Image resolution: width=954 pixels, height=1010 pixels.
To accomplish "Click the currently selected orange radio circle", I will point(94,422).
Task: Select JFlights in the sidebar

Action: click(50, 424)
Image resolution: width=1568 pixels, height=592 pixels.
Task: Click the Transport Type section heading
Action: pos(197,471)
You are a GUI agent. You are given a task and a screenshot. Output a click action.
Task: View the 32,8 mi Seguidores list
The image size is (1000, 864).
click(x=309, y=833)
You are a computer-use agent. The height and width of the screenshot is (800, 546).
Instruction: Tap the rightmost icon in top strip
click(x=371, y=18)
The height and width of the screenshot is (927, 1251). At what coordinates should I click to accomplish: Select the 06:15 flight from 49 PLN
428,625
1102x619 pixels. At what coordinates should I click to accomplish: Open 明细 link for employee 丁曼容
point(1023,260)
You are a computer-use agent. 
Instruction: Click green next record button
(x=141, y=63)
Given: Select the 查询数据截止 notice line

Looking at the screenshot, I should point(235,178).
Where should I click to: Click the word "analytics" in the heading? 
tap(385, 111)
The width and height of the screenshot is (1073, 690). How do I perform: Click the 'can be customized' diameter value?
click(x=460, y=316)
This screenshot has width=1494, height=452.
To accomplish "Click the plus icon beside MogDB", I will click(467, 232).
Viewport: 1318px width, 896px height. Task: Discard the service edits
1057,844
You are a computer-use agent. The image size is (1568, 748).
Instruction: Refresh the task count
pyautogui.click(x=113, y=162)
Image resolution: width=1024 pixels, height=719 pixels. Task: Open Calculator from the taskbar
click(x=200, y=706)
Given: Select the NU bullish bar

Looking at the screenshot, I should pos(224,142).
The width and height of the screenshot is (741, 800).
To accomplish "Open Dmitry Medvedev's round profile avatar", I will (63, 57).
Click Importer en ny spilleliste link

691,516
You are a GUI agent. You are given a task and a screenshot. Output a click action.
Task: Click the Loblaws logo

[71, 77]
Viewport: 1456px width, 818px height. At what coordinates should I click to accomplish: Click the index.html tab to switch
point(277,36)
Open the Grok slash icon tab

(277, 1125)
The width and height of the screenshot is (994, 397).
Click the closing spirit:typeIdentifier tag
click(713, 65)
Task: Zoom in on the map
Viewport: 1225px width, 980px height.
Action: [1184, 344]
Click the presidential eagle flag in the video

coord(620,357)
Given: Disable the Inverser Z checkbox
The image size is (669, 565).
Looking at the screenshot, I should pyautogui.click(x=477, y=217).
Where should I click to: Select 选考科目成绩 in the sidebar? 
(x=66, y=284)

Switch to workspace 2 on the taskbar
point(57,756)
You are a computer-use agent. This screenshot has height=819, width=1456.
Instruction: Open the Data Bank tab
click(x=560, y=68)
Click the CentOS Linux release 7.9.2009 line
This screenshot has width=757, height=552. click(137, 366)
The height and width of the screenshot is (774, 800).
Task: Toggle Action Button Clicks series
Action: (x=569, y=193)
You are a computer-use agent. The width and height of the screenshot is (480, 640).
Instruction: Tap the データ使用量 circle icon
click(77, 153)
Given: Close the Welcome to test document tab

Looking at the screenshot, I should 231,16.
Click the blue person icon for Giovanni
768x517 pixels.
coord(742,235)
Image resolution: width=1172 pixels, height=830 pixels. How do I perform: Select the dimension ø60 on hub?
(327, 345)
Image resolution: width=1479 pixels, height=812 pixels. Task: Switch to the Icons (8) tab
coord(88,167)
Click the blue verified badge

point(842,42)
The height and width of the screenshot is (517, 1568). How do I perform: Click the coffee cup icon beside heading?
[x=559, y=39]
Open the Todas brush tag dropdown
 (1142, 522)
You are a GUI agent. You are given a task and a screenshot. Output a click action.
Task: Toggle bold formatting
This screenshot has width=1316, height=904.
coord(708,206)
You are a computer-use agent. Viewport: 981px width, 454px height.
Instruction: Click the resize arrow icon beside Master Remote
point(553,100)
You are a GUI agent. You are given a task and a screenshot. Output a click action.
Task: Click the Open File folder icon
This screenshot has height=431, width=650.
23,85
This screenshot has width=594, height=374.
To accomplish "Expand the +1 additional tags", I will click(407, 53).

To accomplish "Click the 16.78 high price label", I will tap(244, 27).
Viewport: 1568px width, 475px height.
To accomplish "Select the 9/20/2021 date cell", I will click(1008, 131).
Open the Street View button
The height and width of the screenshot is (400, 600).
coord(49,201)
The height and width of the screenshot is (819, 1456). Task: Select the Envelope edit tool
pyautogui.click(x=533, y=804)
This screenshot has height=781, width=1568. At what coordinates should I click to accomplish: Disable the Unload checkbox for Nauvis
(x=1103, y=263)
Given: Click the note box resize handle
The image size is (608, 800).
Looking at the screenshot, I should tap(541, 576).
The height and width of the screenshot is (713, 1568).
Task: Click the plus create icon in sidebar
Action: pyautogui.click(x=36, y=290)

=== PROBLEM REQUIREMENTS ===
Copy out every one of the lines above, word for word, with nothing changed or left out.

=== EXERCISE RESULT ===
Image resolution: width=954 pixels, height=1010 pixels.
To accomplish "Click the currently selected orange radio circle", I will point(94,422).
Task: Select JFlights in the sidebar

Action: click(50, 424)
Image resolution: width=1568 pixels, height=592 pixels.
Task: Click the Transport Type section heading
Action: pos(197,471)
You are a GUI agent. You are given a task and a screenshot. Output a click action.
Task: View the 32,8 mi Seguidores list
The image size is (1000, 864).
click(x=309, y=833)
You are a computer-use agent. The height and width of the screenshot is (800, 546).
Instruction: Tap the rightmost icon in top strip
click(x=371, y=18)
The height and width of the screenshot is (927, 1251). At what coordinates should I click to accomplish: Select the 06:15 flight from 49 PLN
428,625
1102x619 pixels. At what coordinates should I click to accomplish: Open 明细 link for employee 丁曼容
point(1023,260)
You are a computer-use agent. 
Instruction: Click green next record button
(x=141, y=63)
Given: Select the 查询数据截止 notice line

Looking at the screenshot, I should point(235,178).
Where should I click to: Click the word "analytics" in the heading? 
tap(385, 111)
The width and height of the screenshot is (1073, 690). How do I perform: Click the 'can be customized' diameter value?
click(x=460, y=316)
This screenshot has width=1494, height=452.
To accomplish "Click the plus icon beside MogDB", I will click(467, 232).
Viewport: 1318px width, 896px height. Task: Discard the service edits
1057,844
You are a computer-use agent. The image size is (1568, 748).
Instruction: Refresh the task count
pyautogui.click(x=113, y=162)
Image resolution: width=1024 pixels, height=719 pixels. Task: Open Calculator from the taskbar
click(x=200, y=706)
Given: Select the NU bullish bar

Looking at the screenshot, I should pos(224,142).
The width and height of the screenshot is (741, 800).
To accomplish "Open Dmitry Medvedev's round profile avatar", I will (63, 57).
Click Importer en ny spilleliste link

691,516
You are a GUI agent. You are given a task and a screenshot. Output a click action.
Task: Click the Loblaws logo

[71, 77]
Viewport: 1456px width, 818px height. At what coordinates should I click to accomplish: Click the index.html tab to switch
point(277,36)
Open the Grok slash icon tab

(277, 1125)
The width and height of the screenshot is (994, 397).
Click the closing spirit:typeIdentifier tag
click(713, 65)
Task: Zoom in on the map
Viewport: 1225px width, 980px height.
Action: [1184, 344]
Click the presidential eagle flag in the video

coord(620,357)
Given: Disable the Inverser Z checkbox
The image size is (669, 565).
Looking at the screenshot, I should pyautogui.click(x=477, y=217).
Where should I click to: Select 选考科目成绩 in the sidebar? 
(x=66, y=284)

Switch to workspace 2 on the taskbar
point(57,756)
You are a computer-use agent. This screenshot has height=819, width=1456.
Instruction: Open the Data Bank tab
click(x=560, y=68)
Click the CentOS Linux release 7.9.2009 line
This screenshot has width=757, height=552. click(137, 366)
The height and width of the screenshot is (774, 800).
Task: Toggle Action Button Clicks series
Action: (x=569, y=193)
You are a computer-use agent. The width and height of the screenshot is (480, 640).
Instruction: Tap the データ使用量 circle icon
click(77, 153)
Given: Close the Welcome to test document tab

Looking at the screenshot, I should 231,16.
Click the blue person icon for Giovanni
768x517 pixels.
coord(742,235)
Image resolution: width=1172 pixels, height=830 pixels. How do I perform: Select the dimension ø60 on hub?
(327, 345)
Image resolution: width=1479 pixels, height=812 pixels. Task: Switch to the Icons (8) tab
coord(88,167)
Click the blue verified badge

point(842,42)
The height and width of the screenshot is (517, 1568). How do I perform: Click the coffee cup icon beside heading?
[x=559, y=39]
Open the Todas brush tag dropdown
 (1142, 522)
You are a GUI agent. You are given a task and a screenshot. Output a click action.
Task: Toggle bold formatting
This screenshot has width=1316, height=904.
coord(708,206)
You are a computer-use agent. Viewport: 981px width, 454px height.
Instruction: Click the resize arrow icon beside Master Remote
point(553,100)
You are a GUI agent. You are given a task and a screenshot. Output a click action.
Task: Click the Open File folder icon
This screenshot has height=431, width=650.
23,85
This screenshot has width=594, height=374.
To accomplish "Expand the +1 additional tags", I will click(407, 53).

To accomplish "Click the 16.78 high price label", I will tap(244, 27).
Viewport: 1568px width, 475px height.
To accomplish "Select the 9/20/2021 date cell", I will click(1008, 131).
Open the Street View button
The height and width of the screenshot is (400, 600).
coord(49,201)
The height and width of the screenshot is (819, 1456). Task: Select the Envelope edit tool
pyautogui.click(x=533, y=804)
This screenshot has height=781, width=1568. At what coordinates should I click to accomplish: Disable the Unload checkbox for Nauvis
(x=1103, y=263)
Given: Click the note box resize handle
The image size is (608, 800).
Looking at the screenshot, I should tap(541, 576).
The height and width of the screenshot is (713, 1568).
Task: Click the plus create icon in sidebar
Action: pyautogui.click(x=36, y=290)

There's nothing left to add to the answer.